Goal of the exercise>
Please find each line in the records below that contains the word "Open" and copy those lines out. Match the capitalization exactly.

Material for this task>
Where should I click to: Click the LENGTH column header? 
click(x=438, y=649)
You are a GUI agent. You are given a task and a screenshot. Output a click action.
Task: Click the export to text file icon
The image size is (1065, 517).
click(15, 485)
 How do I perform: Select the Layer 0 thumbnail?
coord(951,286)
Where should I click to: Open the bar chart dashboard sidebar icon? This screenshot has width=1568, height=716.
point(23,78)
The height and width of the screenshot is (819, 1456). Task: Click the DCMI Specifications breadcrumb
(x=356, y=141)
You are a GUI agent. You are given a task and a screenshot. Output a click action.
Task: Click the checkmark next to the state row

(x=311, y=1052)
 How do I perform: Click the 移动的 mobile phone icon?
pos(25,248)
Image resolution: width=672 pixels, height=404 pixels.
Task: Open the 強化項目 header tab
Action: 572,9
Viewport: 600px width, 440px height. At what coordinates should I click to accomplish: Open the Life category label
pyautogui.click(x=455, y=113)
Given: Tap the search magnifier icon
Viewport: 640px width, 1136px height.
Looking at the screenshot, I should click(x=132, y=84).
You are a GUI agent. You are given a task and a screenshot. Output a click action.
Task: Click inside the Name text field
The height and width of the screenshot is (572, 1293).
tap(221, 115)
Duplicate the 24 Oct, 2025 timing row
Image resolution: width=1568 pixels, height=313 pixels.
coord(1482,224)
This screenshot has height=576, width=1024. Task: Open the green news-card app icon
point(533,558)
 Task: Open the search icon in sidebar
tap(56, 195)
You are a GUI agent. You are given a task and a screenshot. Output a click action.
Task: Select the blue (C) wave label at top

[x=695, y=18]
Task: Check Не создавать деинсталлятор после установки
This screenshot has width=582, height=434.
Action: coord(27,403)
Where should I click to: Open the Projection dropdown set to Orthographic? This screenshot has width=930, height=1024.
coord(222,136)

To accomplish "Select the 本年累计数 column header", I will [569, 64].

Exercise result>
Where should I click to: Open the bar chart dashboard sidebar icon? This screenshot has width=1568, height=716.
Task: Open the 強化項目 header tab
Viewport: 600px width, 440px height. At what coordinates should I click to accomplish: Open the Life category label
This screenshot has height=576, width=1024. Task: Open the green news-card app icon
 Task: Open the search icon in sidebar
Where should I click to: Open the Projection dropdown set to Orthographic? This screenshot has width=930, height=1024.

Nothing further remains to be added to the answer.